A look back reveals that this is not a new argument. O-WOW is comprised of the majority of the initial, core supporters of Women of the Wall (WOW). And in previous years, Anat Hoffman, head of WOW, suggested herself that her ultimate agenda was to prevent Orthodox prayer at the Holy Site. She told Channel 2 that a day would come when people would look back and say about the Wall, “there used to be a mechitzah here all the time! You don’t believe it.” And before Natan Sharansky proposed a new section, she told a Florida audience that she would be open to “timesharing,” for the Wall to be open six hours a day as a “national monument, open to others but not to Orthodox men.”

Hoffman directs the American Reform movement’s Israel Religious Action Center, described by writer Jonathan Rosenblum as “determined to make life miserable for Torah organizations in any manner possible.” This is entirely in accordance with the expressed interests of both WOW and O-WOW. But the Reform movement — an insignificant minority in Israel, comprised of Jews who do not pray on even a weekly basis — landed upon an even better option: to demand a site equal in size and prominence to the current plaza, used by hundreds of thousands of Jews who pray three times a day.

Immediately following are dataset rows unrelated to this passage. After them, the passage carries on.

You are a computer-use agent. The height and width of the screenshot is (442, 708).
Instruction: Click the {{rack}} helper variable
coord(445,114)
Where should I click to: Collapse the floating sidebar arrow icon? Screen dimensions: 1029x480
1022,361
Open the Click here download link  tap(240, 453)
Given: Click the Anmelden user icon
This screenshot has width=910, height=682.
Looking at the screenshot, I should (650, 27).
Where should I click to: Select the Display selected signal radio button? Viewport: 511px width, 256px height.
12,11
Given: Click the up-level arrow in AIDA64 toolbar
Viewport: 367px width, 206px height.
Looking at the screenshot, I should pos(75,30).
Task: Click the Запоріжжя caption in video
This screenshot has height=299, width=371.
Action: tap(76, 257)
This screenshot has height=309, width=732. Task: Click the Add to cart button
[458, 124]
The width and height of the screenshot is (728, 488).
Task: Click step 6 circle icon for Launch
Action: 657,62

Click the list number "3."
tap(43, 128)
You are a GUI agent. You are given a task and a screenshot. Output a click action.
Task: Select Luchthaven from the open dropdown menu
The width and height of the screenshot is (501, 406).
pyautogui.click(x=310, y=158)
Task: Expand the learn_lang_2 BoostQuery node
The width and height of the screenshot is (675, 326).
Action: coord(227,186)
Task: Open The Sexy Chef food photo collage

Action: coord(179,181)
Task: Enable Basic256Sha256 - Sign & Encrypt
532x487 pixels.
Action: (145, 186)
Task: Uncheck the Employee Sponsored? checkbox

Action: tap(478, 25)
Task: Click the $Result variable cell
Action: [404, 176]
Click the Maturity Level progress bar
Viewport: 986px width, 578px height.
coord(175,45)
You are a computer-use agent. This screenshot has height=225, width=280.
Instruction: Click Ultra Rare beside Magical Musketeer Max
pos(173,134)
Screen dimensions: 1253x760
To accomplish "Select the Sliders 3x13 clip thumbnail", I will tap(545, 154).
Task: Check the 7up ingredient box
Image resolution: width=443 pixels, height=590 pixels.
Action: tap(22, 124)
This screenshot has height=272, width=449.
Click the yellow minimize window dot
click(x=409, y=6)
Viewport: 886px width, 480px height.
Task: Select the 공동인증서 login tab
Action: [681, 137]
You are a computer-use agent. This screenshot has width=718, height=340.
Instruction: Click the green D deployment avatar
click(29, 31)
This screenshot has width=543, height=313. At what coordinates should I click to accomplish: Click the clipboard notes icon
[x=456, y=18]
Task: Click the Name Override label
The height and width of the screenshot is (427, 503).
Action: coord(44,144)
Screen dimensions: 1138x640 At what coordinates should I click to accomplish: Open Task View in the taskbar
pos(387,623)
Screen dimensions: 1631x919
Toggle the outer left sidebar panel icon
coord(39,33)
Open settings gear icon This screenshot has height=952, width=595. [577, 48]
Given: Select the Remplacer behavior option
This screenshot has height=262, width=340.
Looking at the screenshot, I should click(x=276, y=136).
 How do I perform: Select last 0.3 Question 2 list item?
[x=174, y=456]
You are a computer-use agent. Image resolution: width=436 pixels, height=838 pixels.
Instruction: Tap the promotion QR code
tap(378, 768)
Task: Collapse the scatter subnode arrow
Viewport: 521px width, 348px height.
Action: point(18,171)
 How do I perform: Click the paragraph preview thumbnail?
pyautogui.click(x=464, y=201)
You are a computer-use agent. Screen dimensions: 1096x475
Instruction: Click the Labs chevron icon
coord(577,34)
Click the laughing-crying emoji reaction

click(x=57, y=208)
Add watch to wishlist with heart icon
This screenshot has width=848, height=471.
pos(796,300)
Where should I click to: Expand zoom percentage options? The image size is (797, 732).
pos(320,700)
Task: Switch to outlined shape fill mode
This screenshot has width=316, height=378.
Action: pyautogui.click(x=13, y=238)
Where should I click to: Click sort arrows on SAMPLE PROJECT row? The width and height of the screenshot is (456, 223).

This is what precipitated the split between WOW and O-WOW. O-WOW’s primary interest is to force their practices upon observant women, while Hoffman now claims that WOW “is the right group for bringing about change in Israel, but not the right group for bringing about change in the Orthodox world.”

The end goal of all three groups — WOW, O-WOW, and the American Reform movement — remains the same: to change the Jewish character of the Jewish State. Hoffman told the BBC that the fight at the Kotel is merely a stepping stone on the path to changing marriage, divorce, and burial in Israel.

Aharoni’s focus, however, remains upon the here and now. She stresses that what O-WOW proposed to the Court is not merely offensive to the observant Jews who stream to the Wall on a daily basis. “For most visitors,” she said, “the idea that they can go to the Wall at any hour of the day or night, any time of the year, and find people pouring out their hearts to G-d … that is a critical part of the experience.”

This experience would be denied to millions of Jews, if the 50 members of O-WOW and WOW were to have their way.